__TASK ITEM__: Print the line containing "Screen dimensions: 1456x823" and each line after it through the end of the material below, exactly as it appears, but skip the pictures.

__RECORDS SHOWN__:

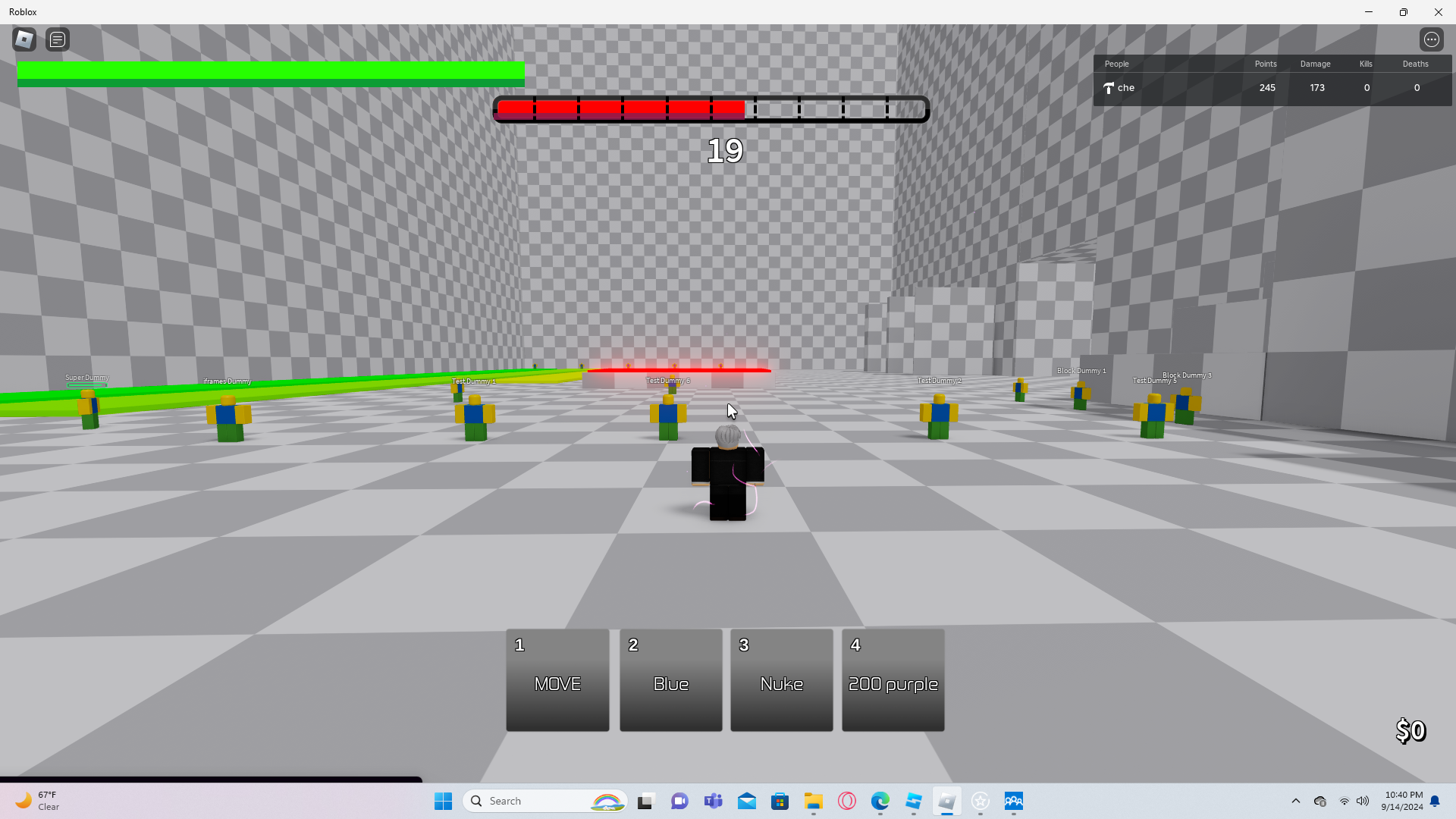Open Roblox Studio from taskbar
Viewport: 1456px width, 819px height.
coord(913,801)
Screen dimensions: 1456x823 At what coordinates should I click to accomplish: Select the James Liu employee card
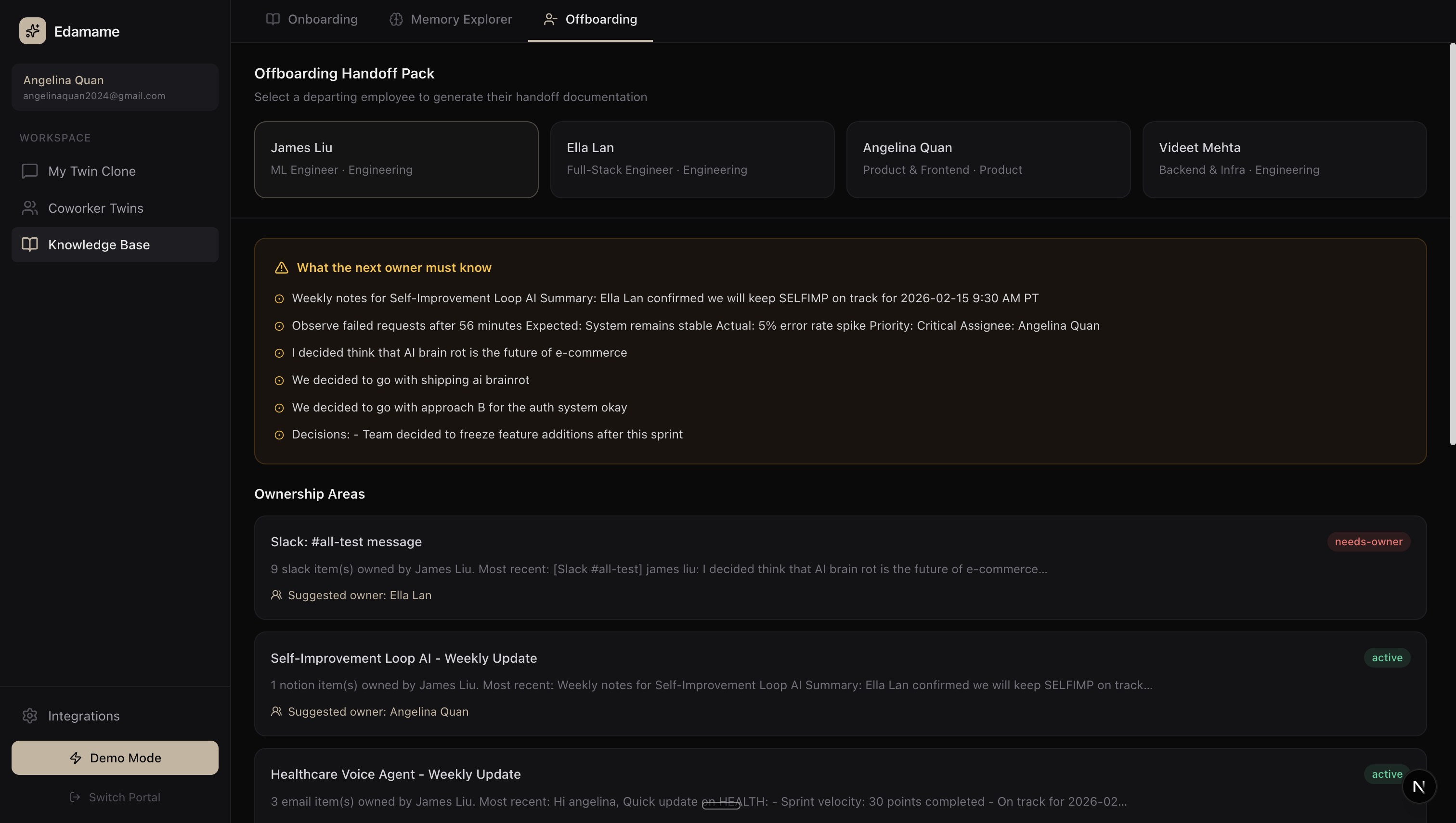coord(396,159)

__WORKED SOLUTION__:
Screen dimensions: 1456x823 At what coordinates should I click to accomplish: Select the James Liu employee card
coord(396,159)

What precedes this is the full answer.